Un exemple qui montre la nécessité pour le Daf de n'être plus seulement un " business partner " mais un " story teller " : il ne doit plus uniquement apporter la bonne information financière, les bons chiffres, mais leur faire raconter une histoire, celle de l'entreprise, de façon à intéresser les éventuels partenaires financiers. " La communication financière, c'est avant tout de la communication. Cela ne peut donc pas se limiter à un compte de résultat ", souligne Jean-Yves Léger, qui distille des conseils en communication financière au sein de sa structure Lekou. Une tendance qui, selon lui va s'accélérer avec l'obligation de traiter des sujets extra-financiers. " Il s'agit de vendre l'entreprise dans sa globalité, c'est-à-dire ses résultats mais aussi ses dirigeants, ses performances financières mais aussi extra-financières, sa stratégie, ses fondements, etc... ", décrit-il. " Les chiffres doivent être reliés à une histoire, à une stratégie ", ajoute Mathieu Calleux, directeur général de l'agence Calyptus.

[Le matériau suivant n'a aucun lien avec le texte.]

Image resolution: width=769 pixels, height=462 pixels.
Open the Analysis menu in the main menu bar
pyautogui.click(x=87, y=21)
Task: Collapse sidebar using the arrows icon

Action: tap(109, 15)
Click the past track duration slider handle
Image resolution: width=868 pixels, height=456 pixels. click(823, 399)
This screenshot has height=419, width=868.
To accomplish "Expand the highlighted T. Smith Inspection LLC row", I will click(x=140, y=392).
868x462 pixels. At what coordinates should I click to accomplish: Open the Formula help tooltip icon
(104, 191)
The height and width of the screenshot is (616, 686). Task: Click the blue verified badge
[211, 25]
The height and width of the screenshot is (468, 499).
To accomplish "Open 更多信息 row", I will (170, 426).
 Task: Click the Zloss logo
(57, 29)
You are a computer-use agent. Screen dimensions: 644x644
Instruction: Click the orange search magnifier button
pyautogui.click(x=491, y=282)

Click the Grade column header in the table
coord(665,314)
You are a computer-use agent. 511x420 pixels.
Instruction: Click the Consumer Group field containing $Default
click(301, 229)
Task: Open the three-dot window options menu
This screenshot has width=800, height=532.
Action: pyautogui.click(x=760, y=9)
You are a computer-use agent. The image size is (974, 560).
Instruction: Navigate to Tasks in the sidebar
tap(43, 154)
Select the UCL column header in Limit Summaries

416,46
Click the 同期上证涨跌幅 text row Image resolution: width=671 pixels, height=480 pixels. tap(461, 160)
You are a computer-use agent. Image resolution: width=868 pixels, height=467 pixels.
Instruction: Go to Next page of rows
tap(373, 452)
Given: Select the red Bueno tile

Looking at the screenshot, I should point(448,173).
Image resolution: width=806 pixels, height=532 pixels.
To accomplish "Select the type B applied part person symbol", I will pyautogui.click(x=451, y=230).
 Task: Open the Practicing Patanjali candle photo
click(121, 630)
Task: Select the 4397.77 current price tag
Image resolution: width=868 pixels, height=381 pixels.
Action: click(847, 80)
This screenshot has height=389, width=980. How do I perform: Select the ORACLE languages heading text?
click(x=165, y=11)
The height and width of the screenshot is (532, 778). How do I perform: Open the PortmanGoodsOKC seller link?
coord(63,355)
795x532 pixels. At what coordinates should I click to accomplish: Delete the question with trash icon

Raconter une histoire sans mentir

Un nouveau rôle qui n'est pas forcément évident pour le Daf, plus habitué des tableaux Excel que du story telling. " Le discours sur les chiffres est naturel pour moi. J'ai en revanche dû gagner en expérience pour vendre nos projets en présentant non seulement les chiffres mais aussi notre activité, nos problématiques de marché, etc. Les banques ne sont plus seulement des prêteurs, elles sont également attachées à d'autres sujets, comme le respect des normes environnementales et la démarche de responsabilité sociétale des entreprises. Il faut aussi leur présenter, au-delà de la rentabilité, ce que notre entreprise apporte d'un point de vue technique, environnemental et comment nous répondons aux enjeux de société de notre secteur... ", rapporte François de Romémont (Deleplanque et cie).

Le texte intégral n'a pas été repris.